Texte fourni -

::::

Au-delà de l’histoire racontée par la narratrice, la scénographie fait vivre les lieux, elle en est le personnage principal et traduit la topographie de l’auberge. Sur plateau tournant – une belle idée – apparaissent successivement les différentes pièces de la maison : le vestibule, où l’on se déchausse ; les chambres, superposées, où l’on suit les activités de chacun, rencontre improbable de deux mondes qui se télescopent entre les marionnettistes – hommes de la ville – et les villageois ; les thermes, pièce maitresse d’où s’échappent les vapeurs des bains chauds qui ponctuent la vie des occupants et où se déroule une partie du spectacle.
Le mot Avidya a plusieurs sens, c’est le premier des douze maillons du bouddhisme, il signifie en sanskrit ignorance, illusion et aveuglement. Le metteur en scène retient le mot égarement, ses personnages sont décalés, perdus et hors du temps. L’auberge est d’ailleurs vouée à la démolition pour laisser place à une nouvelle ligne de chemin de fer et cette fin d’un monde inquiète les résidents.

::::

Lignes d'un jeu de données
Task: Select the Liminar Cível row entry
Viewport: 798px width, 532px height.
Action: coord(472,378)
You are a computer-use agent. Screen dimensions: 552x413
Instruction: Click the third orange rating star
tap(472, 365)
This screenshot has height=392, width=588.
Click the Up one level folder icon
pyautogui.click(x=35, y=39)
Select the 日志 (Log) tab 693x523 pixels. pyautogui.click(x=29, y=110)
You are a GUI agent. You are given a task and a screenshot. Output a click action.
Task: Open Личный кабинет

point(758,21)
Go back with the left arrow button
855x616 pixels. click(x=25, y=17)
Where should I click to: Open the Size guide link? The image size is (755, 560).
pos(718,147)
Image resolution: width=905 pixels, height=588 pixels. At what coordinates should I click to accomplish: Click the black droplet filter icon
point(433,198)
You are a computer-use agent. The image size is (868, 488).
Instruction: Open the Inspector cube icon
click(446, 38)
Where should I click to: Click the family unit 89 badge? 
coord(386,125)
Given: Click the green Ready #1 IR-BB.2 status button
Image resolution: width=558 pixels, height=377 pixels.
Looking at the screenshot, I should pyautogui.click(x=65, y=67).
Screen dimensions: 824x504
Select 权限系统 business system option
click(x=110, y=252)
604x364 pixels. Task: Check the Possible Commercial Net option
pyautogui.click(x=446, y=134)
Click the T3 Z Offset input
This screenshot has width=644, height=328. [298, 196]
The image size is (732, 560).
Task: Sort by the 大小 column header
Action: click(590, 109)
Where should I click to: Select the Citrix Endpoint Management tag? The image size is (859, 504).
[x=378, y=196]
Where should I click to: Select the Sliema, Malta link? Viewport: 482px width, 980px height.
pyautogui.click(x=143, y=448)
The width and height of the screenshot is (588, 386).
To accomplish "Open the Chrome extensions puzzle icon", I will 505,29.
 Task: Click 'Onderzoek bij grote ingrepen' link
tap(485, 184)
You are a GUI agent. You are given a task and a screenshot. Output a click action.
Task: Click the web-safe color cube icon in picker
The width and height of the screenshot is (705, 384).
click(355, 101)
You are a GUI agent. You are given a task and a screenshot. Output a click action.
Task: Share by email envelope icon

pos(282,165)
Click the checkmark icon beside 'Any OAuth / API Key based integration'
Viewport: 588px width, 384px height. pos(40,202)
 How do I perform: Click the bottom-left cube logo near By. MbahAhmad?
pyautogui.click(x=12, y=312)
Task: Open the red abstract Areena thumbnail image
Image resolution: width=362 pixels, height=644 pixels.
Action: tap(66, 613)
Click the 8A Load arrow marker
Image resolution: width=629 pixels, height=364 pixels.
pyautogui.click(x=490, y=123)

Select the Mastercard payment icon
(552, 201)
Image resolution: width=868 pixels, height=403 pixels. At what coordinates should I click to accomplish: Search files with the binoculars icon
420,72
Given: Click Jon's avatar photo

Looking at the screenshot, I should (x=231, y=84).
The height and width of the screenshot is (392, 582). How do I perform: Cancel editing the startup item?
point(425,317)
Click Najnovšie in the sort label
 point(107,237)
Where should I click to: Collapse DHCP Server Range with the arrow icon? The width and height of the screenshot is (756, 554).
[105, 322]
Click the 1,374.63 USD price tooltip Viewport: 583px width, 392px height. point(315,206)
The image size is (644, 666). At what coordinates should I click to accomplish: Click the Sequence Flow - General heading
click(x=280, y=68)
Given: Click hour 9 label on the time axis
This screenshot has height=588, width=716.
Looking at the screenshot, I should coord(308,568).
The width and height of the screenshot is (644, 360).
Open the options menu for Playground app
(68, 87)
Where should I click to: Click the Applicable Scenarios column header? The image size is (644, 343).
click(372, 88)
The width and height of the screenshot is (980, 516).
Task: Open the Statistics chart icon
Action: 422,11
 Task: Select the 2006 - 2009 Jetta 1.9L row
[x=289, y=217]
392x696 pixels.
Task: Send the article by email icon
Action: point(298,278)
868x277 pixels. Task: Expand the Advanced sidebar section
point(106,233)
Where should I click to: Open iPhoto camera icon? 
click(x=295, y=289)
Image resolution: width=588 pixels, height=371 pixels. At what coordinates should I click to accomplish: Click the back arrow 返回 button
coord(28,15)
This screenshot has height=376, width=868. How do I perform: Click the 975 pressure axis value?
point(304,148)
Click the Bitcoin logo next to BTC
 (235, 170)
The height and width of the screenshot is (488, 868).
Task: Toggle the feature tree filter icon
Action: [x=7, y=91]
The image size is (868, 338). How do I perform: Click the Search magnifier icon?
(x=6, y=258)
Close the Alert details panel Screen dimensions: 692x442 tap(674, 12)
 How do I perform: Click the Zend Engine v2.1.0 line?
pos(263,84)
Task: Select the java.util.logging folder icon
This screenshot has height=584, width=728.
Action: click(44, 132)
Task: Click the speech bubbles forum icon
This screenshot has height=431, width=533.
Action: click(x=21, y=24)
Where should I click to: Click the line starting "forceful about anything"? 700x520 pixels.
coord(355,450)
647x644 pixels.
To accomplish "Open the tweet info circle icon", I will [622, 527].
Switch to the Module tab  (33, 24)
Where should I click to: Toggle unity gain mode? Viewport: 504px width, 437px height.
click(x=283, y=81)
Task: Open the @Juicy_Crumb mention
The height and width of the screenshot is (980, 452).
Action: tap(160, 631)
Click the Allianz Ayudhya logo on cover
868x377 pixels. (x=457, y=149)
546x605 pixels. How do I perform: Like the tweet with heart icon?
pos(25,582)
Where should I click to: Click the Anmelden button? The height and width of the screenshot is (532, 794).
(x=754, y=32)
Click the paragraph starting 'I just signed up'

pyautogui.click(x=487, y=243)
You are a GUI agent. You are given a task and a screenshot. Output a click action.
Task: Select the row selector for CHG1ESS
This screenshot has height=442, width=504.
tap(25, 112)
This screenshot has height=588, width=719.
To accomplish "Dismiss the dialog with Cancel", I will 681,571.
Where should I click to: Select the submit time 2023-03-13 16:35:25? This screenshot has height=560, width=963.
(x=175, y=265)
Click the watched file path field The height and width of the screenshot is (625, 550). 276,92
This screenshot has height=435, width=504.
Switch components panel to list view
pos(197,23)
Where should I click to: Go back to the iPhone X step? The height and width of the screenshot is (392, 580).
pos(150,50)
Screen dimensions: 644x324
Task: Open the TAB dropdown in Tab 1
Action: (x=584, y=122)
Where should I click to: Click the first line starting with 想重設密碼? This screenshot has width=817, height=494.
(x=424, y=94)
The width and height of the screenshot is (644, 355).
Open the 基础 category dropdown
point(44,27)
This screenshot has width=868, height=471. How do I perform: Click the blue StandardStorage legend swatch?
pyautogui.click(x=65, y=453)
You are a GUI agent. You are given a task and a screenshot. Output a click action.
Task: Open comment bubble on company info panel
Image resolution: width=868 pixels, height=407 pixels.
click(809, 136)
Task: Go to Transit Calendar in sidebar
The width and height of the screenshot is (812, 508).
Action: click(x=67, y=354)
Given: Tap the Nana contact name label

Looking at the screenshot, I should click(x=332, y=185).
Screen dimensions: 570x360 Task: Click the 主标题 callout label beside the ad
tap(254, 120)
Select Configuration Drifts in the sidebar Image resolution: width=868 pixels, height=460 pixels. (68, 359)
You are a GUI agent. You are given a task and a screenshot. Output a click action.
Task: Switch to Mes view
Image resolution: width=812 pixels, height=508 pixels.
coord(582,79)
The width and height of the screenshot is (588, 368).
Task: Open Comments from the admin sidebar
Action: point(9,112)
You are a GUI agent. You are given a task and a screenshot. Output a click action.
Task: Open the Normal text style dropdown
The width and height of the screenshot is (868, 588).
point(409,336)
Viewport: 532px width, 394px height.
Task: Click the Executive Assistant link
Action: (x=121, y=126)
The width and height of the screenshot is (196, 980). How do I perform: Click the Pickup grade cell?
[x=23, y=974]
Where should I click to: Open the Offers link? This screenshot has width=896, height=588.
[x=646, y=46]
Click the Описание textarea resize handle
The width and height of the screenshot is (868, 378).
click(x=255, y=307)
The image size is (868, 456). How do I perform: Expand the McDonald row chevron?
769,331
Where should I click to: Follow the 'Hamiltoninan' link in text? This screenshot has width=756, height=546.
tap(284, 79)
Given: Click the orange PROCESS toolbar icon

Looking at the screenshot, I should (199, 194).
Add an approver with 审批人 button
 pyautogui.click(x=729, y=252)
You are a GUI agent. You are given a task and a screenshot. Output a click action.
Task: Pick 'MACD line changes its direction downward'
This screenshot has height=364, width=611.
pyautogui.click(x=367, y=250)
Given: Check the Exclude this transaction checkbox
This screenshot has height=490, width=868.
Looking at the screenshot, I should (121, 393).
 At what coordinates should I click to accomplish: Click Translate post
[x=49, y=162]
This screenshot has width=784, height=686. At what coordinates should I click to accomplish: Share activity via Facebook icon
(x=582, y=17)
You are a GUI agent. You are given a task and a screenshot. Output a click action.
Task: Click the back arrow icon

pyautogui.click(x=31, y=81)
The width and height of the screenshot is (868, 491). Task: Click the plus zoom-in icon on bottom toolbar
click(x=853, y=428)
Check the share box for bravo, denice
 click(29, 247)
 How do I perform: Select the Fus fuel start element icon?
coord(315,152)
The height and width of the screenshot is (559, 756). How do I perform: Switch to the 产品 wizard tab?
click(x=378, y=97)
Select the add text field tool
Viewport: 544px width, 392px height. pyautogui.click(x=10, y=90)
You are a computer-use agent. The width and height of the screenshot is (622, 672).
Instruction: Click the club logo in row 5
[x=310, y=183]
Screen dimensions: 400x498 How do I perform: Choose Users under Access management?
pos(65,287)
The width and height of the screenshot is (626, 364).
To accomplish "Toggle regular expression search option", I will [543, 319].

::::

Consignes de l'exercice -
- A) D'après le texte sur le spectacle, pourquoi l'auberge doit-elle être démolie ?
- B) Recopiez, dans le texte sur le spectacle, le passage allant de « Au-delà de l’histoire » jusqu'à « partie du spectacle. ».
Les lignes ne sont d'aucune utilité pour ce travail.

Réponses fournies -
- A) Pour laisser place à une nouvelle ligne de chemin de fer.

- B)
Au-delà de l’histoire racontée par la narratrice, la scénographie fait vivre les lieux, elle en est le personnage principal et traduit la topographie de l’auberge. Sur plateau tournant – une belle idée – apparaissent successivement les différentes pièces de la maison : le vestibule, où l’on se déchausse ; les chambres, superposées, où l’on suit les activités de chacun, rencontre improbable de deux mondes qui se télescopent entre les marionnettistes – hommes de la ville – et les villageois ; les thermes, pièce maitresse d’où s’échappent les vapeurs des bains chauds qui ponctuent la vie des occupants et où se déroule une partie du spectacle.